The Story of Late Night delves into Carson’s reign and the story of naming his successor – the battle between Leno and Letterman, before the final two episodes look at how Jon Stewart and Stephen Colbert helped reinvent the genre and the introduction of the likes of Jimmy Fallon, Trevor Noah, James Corden, Seth Meyers, Amber Ruffin, and Desus & Mero.

Ealer said that it’s treated like an “unfolding story” that begins in 1950 and runs through 2016 (albeit with a few lines about the recent Covid changes). “It’s basically a family tree. To understand late night, you need to tell it as one organic story, but we also feel by exploring the themes that come up along that story, like issues of say race or representation, we can engage with issues of culture.”

One example he gives is in 1968 when Carson brought on Martin Luther King to tell a joke on The Tonight Show. “It’s probably the longest single clip in the show. I refused to let the editors cut it down. They said ‘It’s too long’, but we had to leave it in, it’s hilarious, it’s Martin Luther King telling a joke.”

The show also looks at Faye Emerson (right), widely considered to be the first-lady of late-night television, who paved the way for the likes of Chelsea Handler, Samantha Bee and Lilly Singh. Ealer said that Syracuse professor Robert Thompson led them to Wisconsin to talk to Maureen Mauk, a former Fox exec now at the University of Wisconsin-Madison, who helped preserve and digitize her archive. “Our eyes exploded because none of us had heard of her,” said Ealer. “In an era where we’re constantly and appropriately looking to evaluate ourselves and do better with representation, we took very seriously the obligation to do that in late night history. Maybe the first late night imprint on the moon was a woman and that’s pretty amazing.”

Preserving and digitizing footage is an important part of late-night television. Many of Carson’s early shows were never preserved and essentially taped over, something Carson discovered during a contentious contract renewal in 1972.

“One of the unique and sometimes sad things is that early on late night was considered disposable,” said Ealer. “It was considered effectively like a newspaper. It comes on the air at night. You watch it, and then basically you throw it away, and because of that a lot of the material from the early era, and surprisingly we find it’s been lost or it’s hard to find.”

Cream worked closely with Jeff Sotzing, Carson’s nephew who runs his estate, to find archive material.
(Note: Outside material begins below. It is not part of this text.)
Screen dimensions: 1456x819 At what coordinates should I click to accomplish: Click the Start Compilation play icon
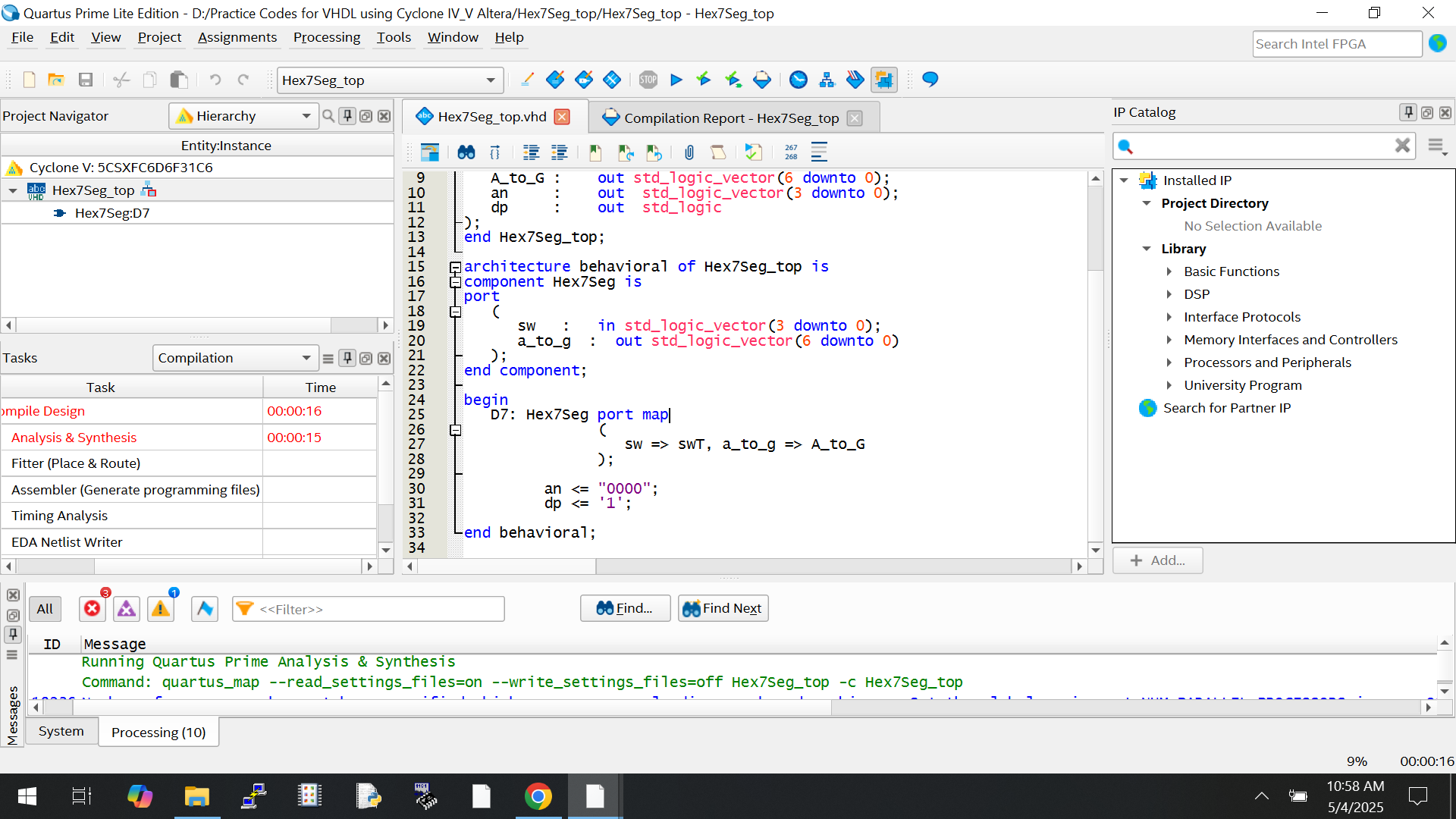pos(676,80)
Ealer said that the networks – ABC, CBS and NBC – also opened up their libraries “in ways that no one’s been allowed in before.” But he admitted there were some challenges.

“Even in the Jay Leno era, starting in the ‘90s, we could find a clip that we wanted to use, but we couldn’t find the date so we’d look at the tie Jay Leno was wearing, look at the jokes from the monologue, cross reference that with promotional stills that were on our archival still libraries, cross reference that with newspaper clippings that showed the guests that were on that night to find the air dates so NBC could then go back into their library and pull the master tape for us,” he said.

Ealer paid tribute to Carter’s work to nail down interviews and get top stars and executives to talk. “He is the walking, talking, beating heart or memory core storyteller of late night,” he added.

While there are interviews with dozens of top names, including Jimmy Kimmel and Conan O’Brien, unfortunately David Letterman and Jay Leno declined to sit down and discuss.

“They’ve been very supportive helping us make sure we could use the clips we wanted but the thing about late night is when you’ve been in the public eye as much as they have, when you’ve answered the questions so many times, it’s natural to want to open a new chapter and move on,” he added.

The Story of Late Night premieres on CNN on May 2. It is exec produced by Carter, Cream’s David Brady, Kate Harrison Karman and Jennifer Harkness and CNN’s Amy Entelis and Lizzie Fox.